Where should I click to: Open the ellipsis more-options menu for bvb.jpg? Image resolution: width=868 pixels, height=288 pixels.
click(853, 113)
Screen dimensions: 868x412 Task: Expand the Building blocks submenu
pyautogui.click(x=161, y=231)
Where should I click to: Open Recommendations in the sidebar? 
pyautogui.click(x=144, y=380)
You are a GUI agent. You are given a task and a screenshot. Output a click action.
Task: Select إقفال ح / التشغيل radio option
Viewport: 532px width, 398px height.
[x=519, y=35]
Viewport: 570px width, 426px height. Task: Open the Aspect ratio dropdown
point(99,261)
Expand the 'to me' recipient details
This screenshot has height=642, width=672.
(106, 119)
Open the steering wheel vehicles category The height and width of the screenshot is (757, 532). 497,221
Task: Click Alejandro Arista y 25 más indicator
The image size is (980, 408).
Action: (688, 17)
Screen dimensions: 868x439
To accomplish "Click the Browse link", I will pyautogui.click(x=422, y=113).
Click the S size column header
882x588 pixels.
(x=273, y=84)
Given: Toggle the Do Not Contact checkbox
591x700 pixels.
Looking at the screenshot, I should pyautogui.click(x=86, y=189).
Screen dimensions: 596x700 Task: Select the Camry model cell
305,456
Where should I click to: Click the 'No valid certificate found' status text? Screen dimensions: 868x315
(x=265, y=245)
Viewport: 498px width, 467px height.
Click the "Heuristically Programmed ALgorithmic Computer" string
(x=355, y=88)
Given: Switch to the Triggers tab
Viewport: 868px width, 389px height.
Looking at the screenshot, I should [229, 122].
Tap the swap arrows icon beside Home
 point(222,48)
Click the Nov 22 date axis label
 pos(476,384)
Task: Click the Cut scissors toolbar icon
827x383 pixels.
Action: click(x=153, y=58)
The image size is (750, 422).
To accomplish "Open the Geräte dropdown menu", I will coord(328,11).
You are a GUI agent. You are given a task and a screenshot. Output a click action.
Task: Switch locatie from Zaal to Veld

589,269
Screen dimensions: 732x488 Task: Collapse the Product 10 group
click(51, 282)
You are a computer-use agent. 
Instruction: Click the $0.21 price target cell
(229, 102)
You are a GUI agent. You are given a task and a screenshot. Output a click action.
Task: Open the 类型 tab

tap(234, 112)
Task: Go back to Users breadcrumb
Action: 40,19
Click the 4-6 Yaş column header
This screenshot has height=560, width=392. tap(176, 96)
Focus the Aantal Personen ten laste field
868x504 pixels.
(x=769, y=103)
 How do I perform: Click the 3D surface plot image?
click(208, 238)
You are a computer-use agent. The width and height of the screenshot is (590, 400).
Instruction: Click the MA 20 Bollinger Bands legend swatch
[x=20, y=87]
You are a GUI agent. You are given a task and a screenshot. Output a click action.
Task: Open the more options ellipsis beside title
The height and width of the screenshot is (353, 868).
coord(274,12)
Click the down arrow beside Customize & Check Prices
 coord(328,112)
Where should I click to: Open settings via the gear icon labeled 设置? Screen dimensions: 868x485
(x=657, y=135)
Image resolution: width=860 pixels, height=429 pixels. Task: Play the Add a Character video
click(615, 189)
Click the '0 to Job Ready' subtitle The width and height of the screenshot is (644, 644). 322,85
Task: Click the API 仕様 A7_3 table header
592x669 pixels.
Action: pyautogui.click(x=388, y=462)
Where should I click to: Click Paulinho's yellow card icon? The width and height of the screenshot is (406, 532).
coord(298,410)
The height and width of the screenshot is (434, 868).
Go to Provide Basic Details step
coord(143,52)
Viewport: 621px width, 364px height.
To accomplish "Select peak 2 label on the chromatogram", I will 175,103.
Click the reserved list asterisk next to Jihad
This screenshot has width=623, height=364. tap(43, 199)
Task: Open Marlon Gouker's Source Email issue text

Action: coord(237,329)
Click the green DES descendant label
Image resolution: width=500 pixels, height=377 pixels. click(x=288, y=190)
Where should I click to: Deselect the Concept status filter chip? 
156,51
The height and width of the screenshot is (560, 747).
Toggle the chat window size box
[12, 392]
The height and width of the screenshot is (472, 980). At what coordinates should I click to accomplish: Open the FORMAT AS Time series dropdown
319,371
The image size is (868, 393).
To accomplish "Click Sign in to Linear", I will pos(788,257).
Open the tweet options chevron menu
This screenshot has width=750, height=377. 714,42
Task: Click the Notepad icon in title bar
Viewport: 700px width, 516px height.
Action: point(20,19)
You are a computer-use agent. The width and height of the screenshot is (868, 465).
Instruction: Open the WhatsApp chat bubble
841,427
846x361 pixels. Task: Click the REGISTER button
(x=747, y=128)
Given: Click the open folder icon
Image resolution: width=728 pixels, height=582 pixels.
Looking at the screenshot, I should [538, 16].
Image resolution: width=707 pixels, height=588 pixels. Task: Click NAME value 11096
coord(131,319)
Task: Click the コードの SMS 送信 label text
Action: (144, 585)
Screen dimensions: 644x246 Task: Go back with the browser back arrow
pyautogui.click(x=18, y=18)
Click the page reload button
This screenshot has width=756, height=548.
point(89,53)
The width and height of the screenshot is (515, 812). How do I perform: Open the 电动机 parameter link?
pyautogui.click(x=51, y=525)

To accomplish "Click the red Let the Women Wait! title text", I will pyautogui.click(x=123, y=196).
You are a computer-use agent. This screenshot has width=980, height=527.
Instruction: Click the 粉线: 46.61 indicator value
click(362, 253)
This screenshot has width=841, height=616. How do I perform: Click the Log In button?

----

▸ What you need to do: Every line of the material above should be transcribed as it stands.

▸ Solution below:
Where should I click to: Open the ellipsis more-options menu for bvb.jpg? Image resolution: width=868 pixels, height=288 pixels.
click(853, 113)
Screen dimensions: 868x412 Task: Expand the Building blocks submenu
pyautogui.click(x=161, y=231)
Where should I click to: Open Recommendations in the sidebar? 
pyautogui.click(x=144, y=380)
You are a GUI agent. You are given a task and a screenshot. Output a click action.
Task: Select إقفال ح / التشغيل radio option
Viewport: 532px width, 398px height.
[x=519, y=35]
Viewport: 570px width, 426px height. Task: Open the Aspect ratio dropdown
point(99,261)
Expand the 'to me' recipient details
This screenshot has height=642, width=672.
(106, 119)
Open the steering wheel vehicles category The height and width of the screenshot is (757, 532). 497,221
Task: Click Alejandro Arista y 25 más indicator
The image size is (980, 408).
Action: (688, 17)
Screen dimensions: 868x439
To accomplish "Click the Browse link", I will pyautogui.click(x=422, y=113).
Click the S size column header
882x588 pixels.
(x=273, y=84)
Given: Toggle the Do Not Contact checkbox
591x700 pixels.
Looking at the screenshot, I should pyautogui.click(x=86, y=189).
Screen dimensions: 596x700 Task: Select the Camry model cell
305,456
Where should I click to: Click the 'No valid certificate found' status text? Screen dimensions: 868x315
(x=265, y=245)
Viewport: 498px width, 467px height.
Click the "Heuristically Programmed ALgorithmic Computer" string
(x=355, y=88)
Given: Switch to the Triggers tab
Viewport: 868px width, 389px height.
Looking at the screenshot, I should [229, 122].
Tap the swap arrows icon beside Home
 point(222,48)
Click the Nov 22 date axis label
 pos(476,384)
Task: Click the Cut scissors toolbar icon
827x383 pixels.
Action: click(x=153, y=58)
The image size is (750, 422).
To accomplish "Open the Geräte dropdown menu", I will coord(328,11).
You are a GUI agent. You are given a task and a screenshot. Output a click action.
Task: Switch locatie from Zaal to Veld

589,269
Screen dimensions: 732x488 Task: Collapse the Product 10 group
click(51, 282)
You are a computer-use agent. 
Instruction: Click the $0.21 price target cell
(229, 102)
You are a GUI agent. You are given a task and a screenshot. Output a click action.
Task: Open the 类型 tab

tap(234, 112)
Task: Go back to Users breadcrumb
Action: 40,19
Click the 4-6 Yaş column header
This screenshot has height=560, width=392. tap(176, 96)
Focus the Aantal Personen ten laste field
868x504 pixels.
(x=769, y=103)
 How do I perform: Click the 3D surface plot image?
click(208, 238)
You are a computer-use agent. The width and height of the screenshot is (590, 400).
Instruction: Click the MA 20 Bollinger Bands legend swatch
[x=20, y=87]
You are a GUI agent. You are given a task and a screenshot. Output a click action.
Task: Open the more options ellipsis beside title
The height and width of the screenshot is (353, 868).
coord(274,12)
Click the down arrow beside Customize & Check Prices
 coord(328,112)
Where should I click to: Open settings via the gear icon labeled 设置? Screen dimensions: 868x485
(x=657, y=135)
Image resolution: width=860 pixels, height=429 pixels. Task: Play the Add a Character video
click(615, 189)
Click the '0 to Job Ready' subtitle The width and height of the screenshot is (644, 644). 322,85
Task: Click the API 仕様 A7_3 table header
592x669 pixels.
Action: pyautogui.click(x=388, y=462)
Where should I click to: Click Paulinho's yellow card icon? The width and height of the screenshot is (406, 532).
coord(298,410)
The height and width of the screenshot is (434, 868).
Go to Provide Basic Details step
coord(143,52)
Viewport: 621px width, 364px height.
To accomplish "Select peak 2 label on the chromatogram", I will 175,103.
Click the reserved list asterisk next to Jihad
This screenshot has width=623, height=364. tap(43, 199)
Task: Open Marlon Gouker's Source Email issue text

Action: coord(237,329)
Click the green DES descendant label
Image resolution: width=500 pixels, height=377 pixels. click(x=288, y=190)
Where should I click to: Deselect the Concept status filter chip? 
156,51
The height and width of the screenshot is (560, 747).
Toggle the chat window size box
[12, 392]
The height and width of the screenshot is (472, 980). At what coordinates should I click to accomplish: Open the FORMAT AS Time series dropdown
319,371
The image size is (868, 393).
To accomplish "Click Sign in to Linear", I will pos(788,257).
Open the tweet options chevron menu
This screenshot has width=750, height=377. 714,42
Task: Click the Notepad icon in title bar
Viewport: 700px width, 516px height.
Action: point(20,19)
You are a computer-use agent. The width and height of the screenshot is (868, 465).
Instruction: Open the WhatsApp chat bubble
841,427
846x361 pixels. Task: Click the REGISTER button
(x=747, y=128)
Given: Click the open folder icon
Image resolution: width=728 pixels, height=582 pixels.
Looking at the screenshot, I should [538, 16].
Image resolution: width=707 pixels, height=588 pixels. Task: Click NAME value 11096
coord(131,319)
Task: Click the コードの SMS 送信 label text
Action: (144, 585)
Screen dimensions: 644x246 Task: Go back with the browser back arrow
pyautogui.click(x=18, y=18)
Click the page reload button
This screenshot has width=756, height=548.
point(89,53)
The width and height of the screenshot is (515, 812). How do I perform: Open the 电动机 parameter link?
pyautogui.click(x=51, y=525)

To accomplish "Click the red Let the Women Wait! title text", I will pyautogui.click(x=123, y=196).
You are a computer-use agent. This screenshot has width=980, height=527.
Instruction: Click the 粉线: 46.61 indicator value
click(362, 253)
This screenshot has width=841, height=616. How do I perform: Click the Log In button?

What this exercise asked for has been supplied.